**Problem description:**
State the number of lines in the following data that include the word "tweet", with no other text.

**Task inputs:**
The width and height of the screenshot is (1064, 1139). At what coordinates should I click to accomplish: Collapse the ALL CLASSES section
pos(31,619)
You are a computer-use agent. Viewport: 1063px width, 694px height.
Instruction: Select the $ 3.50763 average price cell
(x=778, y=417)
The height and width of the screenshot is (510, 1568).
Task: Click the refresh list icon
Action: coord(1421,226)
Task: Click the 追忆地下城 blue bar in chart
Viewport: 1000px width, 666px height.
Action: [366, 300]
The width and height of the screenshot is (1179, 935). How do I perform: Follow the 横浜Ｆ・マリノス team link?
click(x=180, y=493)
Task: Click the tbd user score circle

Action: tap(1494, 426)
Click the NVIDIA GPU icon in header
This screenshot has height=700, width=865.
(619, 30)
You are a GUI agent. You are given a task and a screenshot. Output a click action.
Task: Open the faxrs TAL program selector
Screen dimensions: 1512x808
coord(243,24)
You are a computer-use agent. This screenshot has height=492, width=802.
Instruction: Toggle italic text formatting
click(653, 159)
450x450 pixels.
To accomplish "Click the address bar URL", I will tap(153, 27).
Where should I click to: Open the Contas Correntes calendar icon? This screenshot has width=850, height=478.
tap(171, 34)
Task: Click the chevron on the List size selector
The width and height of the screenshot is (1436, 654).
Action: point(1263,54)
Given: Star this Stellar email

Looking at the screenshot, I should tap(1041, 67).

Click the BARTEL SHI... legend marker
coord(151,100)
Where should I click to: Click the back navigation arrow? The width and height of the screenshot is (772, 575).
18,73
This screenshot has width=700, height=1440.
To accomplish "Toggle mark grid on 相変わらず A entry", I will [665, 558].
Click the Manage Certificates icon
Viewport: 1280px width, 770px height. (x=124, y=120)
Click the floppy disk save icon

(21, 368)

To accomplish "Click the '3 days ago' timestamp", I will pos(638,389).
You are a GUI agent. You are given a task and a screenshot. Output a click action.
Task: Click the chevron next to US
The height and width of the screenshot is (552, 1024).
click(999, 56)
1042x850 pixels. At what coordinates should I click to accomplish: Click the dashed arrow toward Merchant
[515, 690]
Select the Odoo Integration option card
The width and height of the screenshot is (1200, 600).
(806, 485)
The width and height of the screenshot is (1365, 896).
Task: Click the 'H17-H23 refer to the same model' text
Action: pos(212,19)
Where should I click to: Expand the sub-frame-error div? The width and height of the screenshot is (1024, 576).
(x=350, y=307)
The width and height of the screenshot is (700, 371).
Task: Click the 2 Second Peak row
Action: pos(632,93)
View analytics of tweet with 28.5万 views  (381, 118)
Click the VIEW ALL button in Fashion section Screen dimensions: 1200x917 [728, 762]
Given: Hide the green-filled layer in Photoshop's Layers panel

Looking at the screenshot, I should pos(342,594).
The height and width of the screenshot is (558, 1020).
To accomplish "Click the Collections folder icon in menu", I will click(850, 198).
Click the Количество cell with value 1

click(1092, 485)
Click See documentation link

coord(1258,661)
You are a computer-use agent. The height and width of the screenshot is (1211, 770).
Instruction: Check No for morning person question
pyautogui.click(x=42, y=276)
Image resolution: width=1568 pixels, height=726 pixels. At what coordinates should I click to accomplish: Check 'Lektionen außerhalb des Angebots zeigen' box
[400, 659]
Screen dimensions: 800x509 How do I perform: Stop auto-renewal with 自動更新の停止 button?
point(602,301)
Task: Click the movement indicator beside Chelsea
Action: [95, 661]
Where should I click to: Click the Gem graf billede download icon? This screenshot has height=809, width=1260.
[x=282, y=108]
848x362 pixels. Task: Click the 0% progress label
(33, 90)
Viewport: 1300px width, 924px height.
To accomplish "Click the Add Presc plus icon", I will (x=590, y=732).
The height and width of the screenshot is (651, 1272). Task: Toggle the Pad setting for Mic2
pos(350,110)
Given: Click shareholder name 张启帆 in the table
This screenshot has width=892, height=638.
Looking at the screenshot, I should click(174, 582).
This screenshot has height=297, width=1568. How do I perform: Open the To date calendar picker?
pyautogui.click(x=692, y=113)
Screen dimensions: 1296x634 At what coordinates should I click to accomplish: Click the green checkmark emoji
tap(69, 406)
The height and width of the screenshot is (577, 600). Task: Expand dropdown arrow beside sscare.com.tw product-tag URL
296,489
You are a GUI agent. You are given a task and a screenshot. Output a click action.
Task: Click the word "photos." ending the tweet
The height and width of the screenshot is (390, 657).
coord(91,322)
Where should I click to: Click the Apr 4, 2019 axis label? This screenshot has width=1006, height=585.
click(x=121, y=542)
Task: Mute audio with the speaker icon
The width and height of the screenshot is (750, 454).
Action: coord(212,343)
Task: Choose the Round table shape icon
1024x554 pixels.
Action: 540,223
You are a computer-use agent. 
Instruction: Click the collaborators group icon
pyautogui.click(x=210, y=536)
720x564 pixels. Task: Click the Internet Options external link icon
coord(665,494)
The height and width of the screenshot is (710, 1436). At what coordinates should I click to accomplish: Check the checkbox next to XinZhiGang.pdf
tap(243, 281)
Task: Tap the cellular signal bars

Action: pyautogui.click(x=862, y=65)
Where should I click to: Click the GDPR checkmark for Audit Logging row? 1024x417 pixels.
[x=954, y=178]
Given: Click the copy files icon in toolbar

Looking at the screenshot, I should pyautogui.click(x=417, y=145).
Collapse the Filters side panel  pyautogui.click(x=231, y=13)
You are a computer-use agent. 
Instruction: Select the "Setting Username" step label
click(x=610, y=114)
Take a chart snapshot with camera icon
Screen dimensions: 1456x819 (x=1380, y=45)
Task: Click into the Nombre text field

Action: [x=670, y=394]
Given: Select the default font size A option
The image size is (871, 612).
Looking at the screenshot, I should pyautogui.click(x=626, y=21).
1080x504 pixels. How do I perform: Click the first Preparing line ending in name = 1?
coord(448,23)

**Task result:**
2